The aviation community is still buzzing about Monday's announcement that Southwest Airlines will be purchasing AirTran Airways.
Here's what a couple of the experts have to say about the proposed deal:
Jamie Baker, analyst at Goldman Sachs says "The industry continues to consolidate around three Legacy behemoths, one Southwest . . . and a hand full of stragglers. We don’t believe Southwest-AirTran warrants an immediate competitive response from the likes of an AMR, though we do wonder whether JetBlue, Spirit, and Virgin might view their standalone prospects differently today versus this time last week."
Stifel Nicolaus analyst Hunter Keay - who had previously mentioned a possible Southwest-Sun Country deal as beneficial to Southwest - said he does not expect Southwest to operate the Boeing 717s that AirTran has for very long.
"We note 80 of the 87 B717 aircraft are on operating leases that should roll off gradually over the next five years – we expect LUV to operate these aircraft with LUV colors and cabin configuration before they are ultimately phased out. We would be surprised if LUV terminates the operating leases early, as the B717 aircraft (117 seats) is valuable in smaller markets where a larger B737 (137 seats) would likely dilute pricing. Further, we note LUV's 737-500 aircraft has 122 seats, which could actually turn out to be a smaller aircraft compared to the B717 on a per seat basis after LUV eliminates AAI's first class section," Keay said in a research note on Tuesday.
Bill Swelbar, MIT researcher and airline analyst, says he doesn't expect Delta Air Lines or US Airways to feel threatened by the Southwest-AirTran deal since the legacy carriers already compete with low cost carriers for about 85 percent of their domestic revenues.
"If you ask me, the losers in this announcement are not the network carriers but rather Frontier and Spirit. jetBlue will survive just fine. But Frontier is now confined to one [maybe two] traffic base for all intents and purposes. And that makes them vulnerable. As for Spirit, which just announced its intentions to launch a $300 million Initial Public Offering, it is one thing to have a highly fragmented market competing inside their network. It is a totally different animal to have Southwest and AirTran focused on carrying traffic to the Caribbean," Swelbar blogged.
Over on BNet.com, Brett Snyder (also known as the Crankyflier), opines that a culture clash could be the biggest challenge Southwest faces in this merger.
"Southwest has a very unique culture. Just go for a spin around the headquarters building filled with framed pictures and you’ll pick upon the quirkiness right away. It’s a good quirkiness, but it’s not something you’ll find at another airline. Even if AirTran had stellar customer service (something I haven’t experienced), it still won’t be easy to bring the workgroups together and get the AirTran folks to fully buy-in to the Southwest way of doing things," Snyder wrote.
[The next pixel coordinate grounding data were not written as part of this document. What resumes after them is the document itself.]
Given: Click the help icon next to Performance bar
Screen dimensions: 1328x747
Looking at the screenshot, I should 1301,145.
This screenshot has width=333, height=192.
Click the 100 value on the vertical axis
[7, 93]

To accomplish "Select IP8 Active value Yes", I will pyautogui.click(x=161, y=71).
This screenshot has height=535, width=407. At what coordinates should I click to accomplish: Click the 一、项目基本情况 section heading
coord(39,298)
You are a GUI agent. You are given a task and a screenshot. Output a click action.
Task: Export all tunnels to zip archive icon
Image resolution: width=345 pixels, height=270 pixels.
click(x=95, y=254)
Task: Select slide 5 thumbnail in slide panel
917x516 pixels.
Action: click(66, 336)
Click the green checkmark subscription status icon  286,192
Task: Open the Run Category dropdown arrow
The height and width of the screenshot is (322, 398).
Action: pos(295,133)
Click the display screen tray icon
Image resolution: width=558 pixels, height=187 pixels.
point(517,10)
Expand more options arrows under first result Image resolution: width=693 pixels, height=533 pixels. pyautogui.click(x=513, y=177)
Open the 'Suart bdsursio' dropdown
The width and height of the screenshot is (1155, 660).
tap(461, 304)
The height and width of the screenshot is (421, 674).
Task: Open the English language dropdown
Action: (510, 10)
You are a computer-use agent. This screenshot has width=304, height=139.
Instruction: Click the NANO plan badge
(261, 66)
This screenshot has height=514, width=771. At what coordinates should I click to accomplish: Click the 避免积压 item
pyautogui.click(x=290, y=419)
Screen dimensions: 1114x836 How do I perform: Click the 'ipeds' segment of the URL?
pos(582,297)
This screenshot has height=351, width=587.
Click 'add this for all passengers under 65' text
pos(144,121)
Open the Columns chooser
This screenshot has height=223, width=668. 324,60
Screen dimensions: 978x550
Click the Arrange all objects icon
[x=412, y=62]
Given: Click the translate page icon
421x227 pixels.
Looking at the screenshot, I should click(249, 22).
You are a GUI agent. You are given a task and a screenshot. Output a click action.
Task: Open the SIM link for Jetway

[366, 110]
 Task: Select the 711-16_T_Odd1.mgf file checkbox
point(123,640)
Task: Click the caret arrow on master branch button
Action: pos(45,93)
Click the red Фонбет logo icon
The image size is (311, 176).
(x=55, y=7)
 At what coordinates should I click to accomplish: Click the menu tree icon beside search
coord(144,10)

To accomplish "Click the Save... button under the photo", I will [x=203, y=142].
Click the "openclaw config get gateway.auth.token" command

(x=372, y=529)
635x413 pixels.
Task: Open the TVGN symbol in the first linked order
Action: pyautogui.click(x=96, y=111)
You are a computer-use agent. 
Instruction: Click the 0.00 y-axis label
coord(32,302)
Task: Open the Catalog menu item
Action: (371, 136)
And to show that they still have a sense of humor, even though they're working on a $1.4 billion merger, I got a nutty press release from Love Field today, talking about hazelnut creamer for Southwest's in-flight coffee. Of course, there is also the annual Texas-OU plane pull out at Love Field, scheduled for Thursday, where fans of each team will compete to pull a Southwest plane the farthest. Knowing the folks over at Southwest, a video of the plane pull will probably be up by the end of the day.